En algún momento de esta nuestra perenne conversación, amiga lectora, te he soltado yo una perorata acerca del concepto de lujo. Debe ser trauma, o herencia de las correrías que emprendí con mis padres en mi edad más temprana. O quizás el resultado de interactuar con personas que disfrutan de una columna de ingresos superior a la mía en varios órdenes de magnitud y lo han hecho desde antes, desde siempre.
Te diría que no quiero ser elitista, pero corro el riesgo de provocarte la que imagino una sonrisa sardónica.
Lo cierto es que he llegado a creer a pie juntillas que “lujoso” no necesariamente significa “opulento” y ni siquiera “caro”. Me he convencido a mí mismo que para que una experiencia sea “de lujo” precisa más ser “extraordinaria” y “memorable” que otra cosa.
A fin de cuentas, no hay nada más valioso que un buen recuerdo. Un buen recuerdo te provee, mientras puedas atesorarlo, de un lugar adonde tu mente puede ir en peores o mejores instancias, de una historia que compartir para generar conexiones humanas.
En eso pensaba mientras conversaba con nuestro Cicerón de turno en nuestro viaje a Cienfuegos. La dueña de la casa en la que nos quedábamos es uno de esos anfitriones “de acción”, capaces de resolver sobre la marcha los más imprevistos retos. Una agencia de viajes unipersonal, capaz de organizarte una cena íntima a la vez que negociaba tarifas de transporte con proveedores locales.
Tras una de esas misiones, regresó cariacontecida, anunciando que nuestro recorrido pactado había sido cancelado. Con embarazo, deslizó en la conversación el dato de la existencia de un cúmulo de pequeños restaurantes familiares en un caserío fuera de la ciudad, en uno de los rincones de la inmensa bahía.
Sus emociones emanaban de lo rústico del lugar, de que este no poseía “glamour” y por tanto, en su visión no era “lujoso”. Me permití discrepar. No quiero ponerme denso, lectora, pero a estas alturas del partido, la autenticidad se antoja precisamente eso, un lujo.
Coordinó con un amigo el transporte al precio que le pareció más asequible dada la oferta.

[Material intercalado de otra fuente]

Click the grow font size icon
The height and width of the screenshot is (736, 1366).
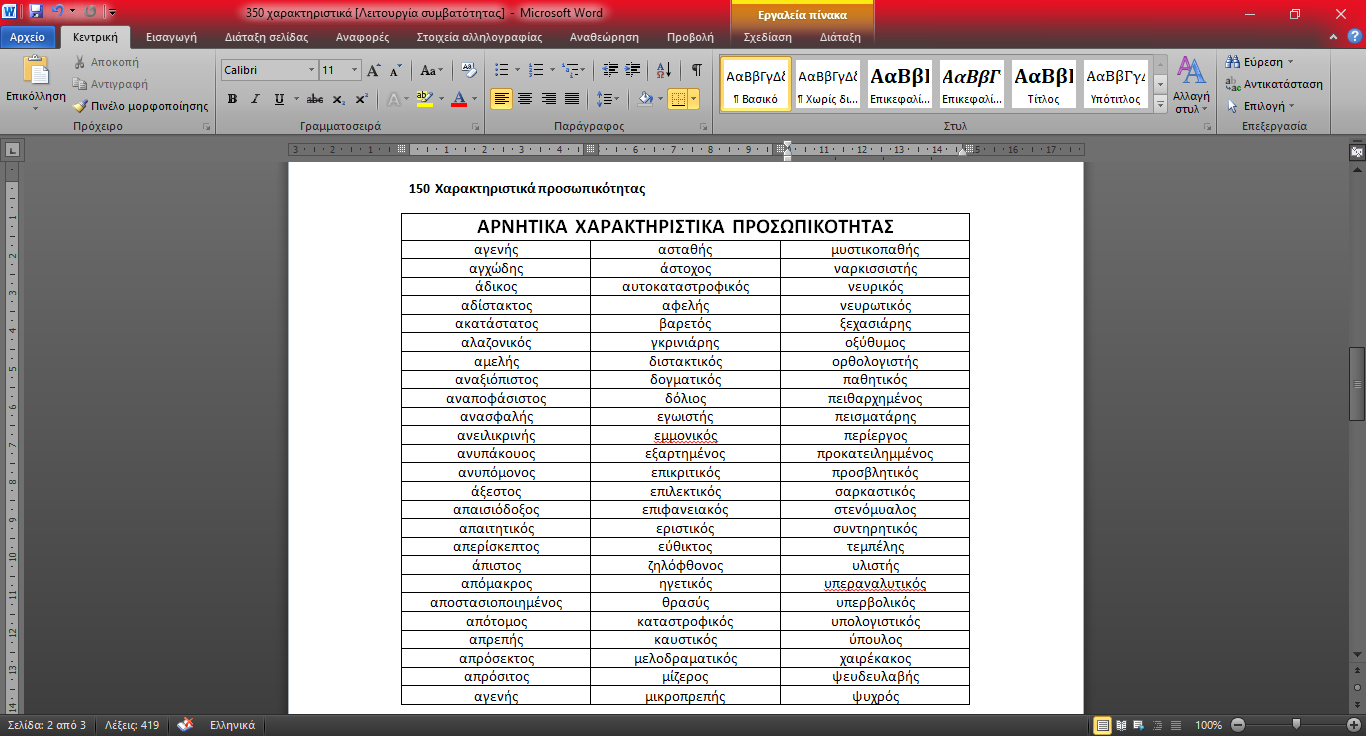[x=374, y=71]
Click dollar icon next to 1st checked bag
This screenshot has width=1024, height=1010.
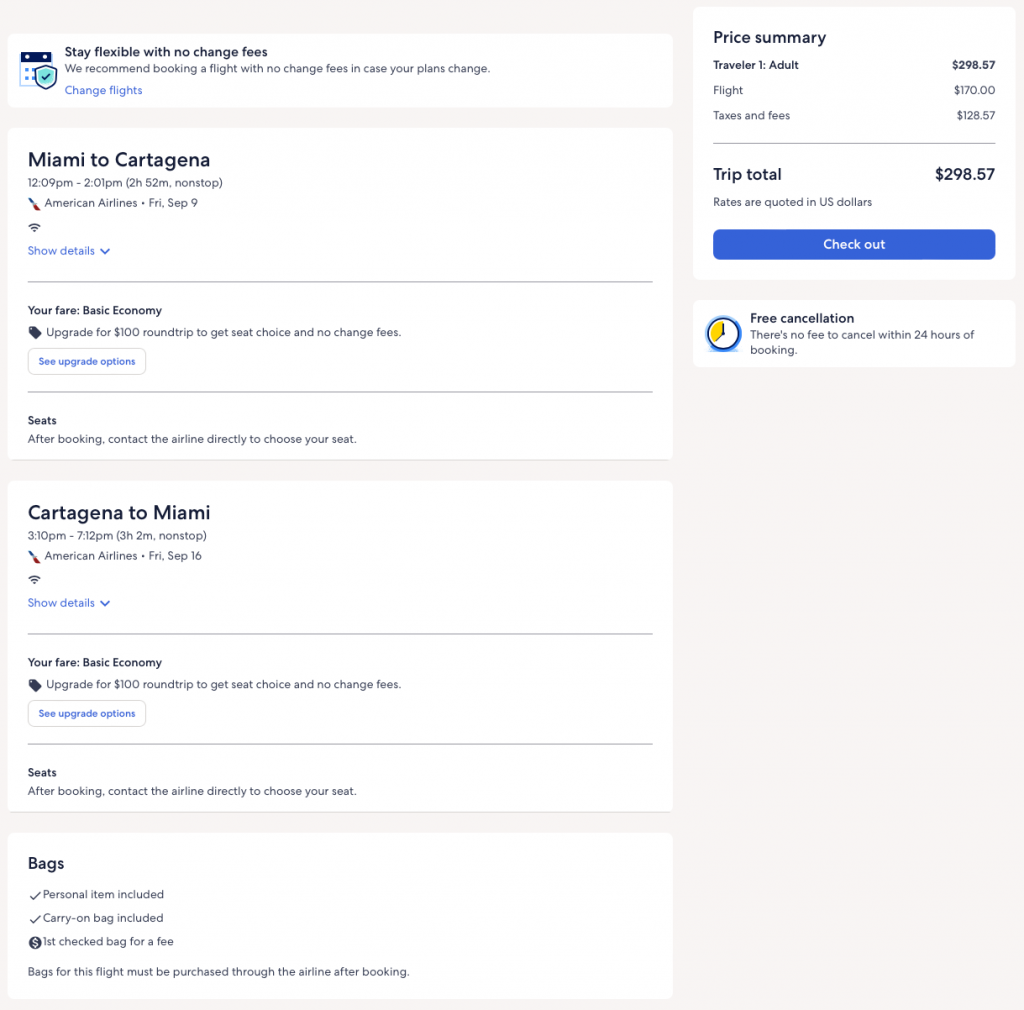(35, 942)
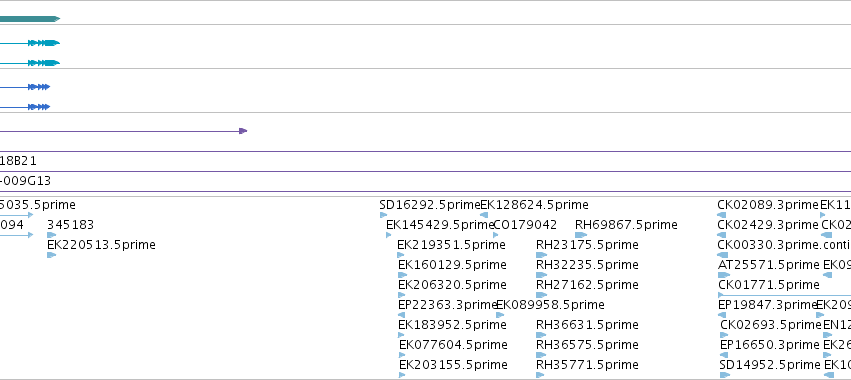This screenshot has height=380, width=851.
Task: Click the RH35771.5prime label
Action: coord(587,365)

A la mañana siguiente el amigo nos esperaba junto a un Ford Thundrbird 1958 plateado y en un estado de conservación que lo hacía parecer escapado del más lujurioso y decadente contenido promocional del destino Cuba jamás creado.
La ya proverbial Nave.
Tras una parada de varias horas en playa Rancho Luna, aterrizamos en punta La Milpa. Un puñado de casas y el mar de la bahía de Cienfuegos presidiendo el paisaje. El contacto de nuestra anfitriona cocina desde su casa, y nos colocó una mesita justo a un metro del agua. Si has visto aquel afamado clip de Parts Unknown en el que Obama y Anthony Bourdain comen en un lugarcito en Hanoi, ya has visto nuestra mesita.
Solo un entrante: jaiba en salsa roja, un plato de veinte y más centímetros de diámetro cargado hasta los bordes, acompañado solamente de dos cucharillas de postre, un paquete de galletas artesanales sin abrir y un pote de una salsa picante hecha en el lugar.
Devorable y devorado, dejaré a tu imaginación los adjetivos.
Todo bajó regado abundantemente con cerveza.
Esperamos el principal metidos en el agua cristalina hasta la cintura. Un cardumen de pececitos blancos vino a indagar la procedencia extranjera para ellos de los zapatos de agua de la S, mi cómplice habitual, esposa y jefe. El fondo visible, lodo, roca y arena, me hizo pensar que, si bien estaban acostumbrados a la gente, para estos peces los zapatos eran una novedad intrigante.
La dependienta jovial, coloquial y un pelín desorientada (mayormente por nuestro entusiasmo), trajo un plato inmenso, con dos ruedas de pescado tamaño pista de aterrizaje, una loma de arroz blanco, mariquitas fritas en manteca y ensalada de pepino y aguacate. Todo con ingredientes ostensiblemente locales.
Al llamar yo la atención sobre la falta de un juego de cubiertos, la chica ripostó con un “te falta la otra ración” que calzó con otro inmenso plato de exactamente lo mismo. Yacimos en la arena, con el agua cubriéndonos hasta el pecho, dejando que el peso del pescado se disolviera lentamente en nuestros estómagos. El paisaje era el más delicioso digestivo. No hacía falta nada más y en cualquier caso, no estábamos en capacidad de comerlo.
De regreso a la ciudad y el aire acondicionado, con el sol dibujado en los hombros, la anfitriona nos recibió preguntándonos por la experiencia y la respuesta fue unívoca: de lujo.